骨骺形成于骨干两侧,骺端与骨干之间残留的软骨组织为骺板,也称为生长板(Growth Plate,GP)。生长板内软骨细胞的增殖和分化是维持长骨纵向生长的动力。研究表明,MED的发生通常是由骨骺生长板中增殖区软骨细胞增殖能力下降或异常分化、肥大区软骨细胞凋亡异常或钙化延迟等原因导致成骨异常引起的。
在骨骺生长板中,除了软骨细胞外,还有大量软骨细胞外基质。软骨细胞外基质中的主要成分是胶原纤维和纤维基质。在胶原纤维和纤维基质间含有胶原蛋白(如Ⅸ型胶原蛋白)和非胶原性分子(如Matrilins和COMP)。已知MED致病基因的编码产物均为胶原蛋白或非胶原性分子。它们互相作用形成分子网络,介导胶原纤维和纤维外基质之间相互作用。这种分子网络的失衡在MED及其他骨软骨疾病的发生中起重要作用。

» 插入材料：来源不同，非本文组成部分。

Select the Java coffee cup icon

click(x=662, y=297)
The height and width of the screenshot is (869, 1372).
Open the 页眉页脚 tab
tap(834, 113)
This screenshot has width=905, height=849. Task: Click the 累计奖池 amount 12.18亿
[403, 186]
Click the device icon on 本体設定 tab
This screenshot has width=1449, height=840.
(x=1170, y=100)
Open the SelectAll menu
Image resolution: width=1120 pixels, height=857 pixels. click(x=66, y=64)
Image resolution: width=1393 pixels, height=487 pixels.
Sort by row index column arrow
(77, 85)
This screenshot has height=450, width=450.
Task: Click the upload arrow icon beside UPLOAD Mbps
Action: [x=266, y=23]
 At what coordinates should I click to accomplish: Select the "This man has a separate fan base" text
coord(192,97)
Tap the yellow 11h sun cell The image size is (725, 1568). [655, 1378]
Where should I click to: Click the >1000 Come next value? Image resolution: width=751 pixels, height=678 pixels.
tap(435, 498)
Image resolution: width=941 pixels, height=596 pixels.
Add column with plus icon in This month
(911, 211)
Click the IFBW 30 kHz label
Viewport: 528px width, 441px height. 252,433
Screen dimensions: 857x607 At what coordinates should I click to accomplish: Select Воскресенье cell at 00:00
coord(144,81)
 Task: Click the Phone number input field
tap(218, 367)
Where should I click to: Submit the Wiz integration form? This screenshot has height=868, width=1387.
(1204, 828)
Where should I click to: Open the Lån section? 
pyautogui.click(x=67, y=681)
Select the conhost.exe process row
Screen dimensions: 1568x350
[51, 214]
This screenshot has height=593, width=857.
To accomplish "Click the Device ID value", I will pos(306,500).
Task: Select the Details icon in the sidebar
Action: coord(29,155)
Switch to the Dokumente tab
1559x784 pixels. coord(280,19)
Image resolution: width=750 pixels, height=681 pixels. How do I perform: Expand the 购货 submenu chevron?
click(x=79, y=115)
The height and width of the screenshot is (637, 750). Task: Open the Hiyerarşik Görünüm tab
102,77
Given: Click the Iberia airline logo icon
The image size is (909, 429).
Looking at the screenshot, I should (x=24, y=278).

骨形态发生蛋白(Bone Morphogenetic Protein,BMP)是一种具有多种生物学功能的分泌蛋白,是目前发现的唯一一种能够单独诱导间充质细胞分化为骨组织的生长因子。BMP信号通路由三部分组成:分布在细胞外基质中的BMP配体、在细胞膜表面跨膜的BMP受体以及细胞内的SMAD蛋白。BMP信号通路参与细胞增殖与凋亡,在骨骼发育过程中起至关重要的作用,该通路的异常可导致多种骨骼相关疾病的发生。
SMOC2(SPARC-related modular calcium-binding protein 2)基因位于6q27,全长232kb,包含13个外显子。该基因的编码产物SMOC2蛋白是一种分泌蛋白,主要存在于细胞外基质中,最早在关节软骨外细胞基质中被发现。SMOC2及SMOC家族的蛋白中都含有细胞外钙结合结构域(Extracellular Calcium-binding domain,EC domain),该结构域具有重要的生物学功能。SMOC蛋白可通过EC结构域与胶原蛋白、硫酸乙酰肝素蛋白聚糖(heparan sulfate proteoglycan,HSPG)和整合素等进行结合。研究表明SMOC蛋白与HSPG的相互作用可影响BMP信号通路。除此之外,SMOC2还参与多种生物过程,包括胚胎发育、细胞周期、细胞粘附、组织纤维化和钙化、血管形成以及肿瘤的发生发展。
研究目的
1.分离鉴定多发性骨骺发育不良家系的致病基因;
2.利用小鼠模型验证SMOC2基因变异的致病性;
3.探究SMOC2基因变异导致骨骺发育不良的致病机制。
研究方法
1.采集MED家系成员血液样本,提取DNA,通过STR连锁分析检测已知致病基因是否为该家系的致病基因,在排除已知基因后,对该家系的Ⅱ-7、Ⅲ-14和Ⅳ-9进行全外显子组测序以发现新的致病基因。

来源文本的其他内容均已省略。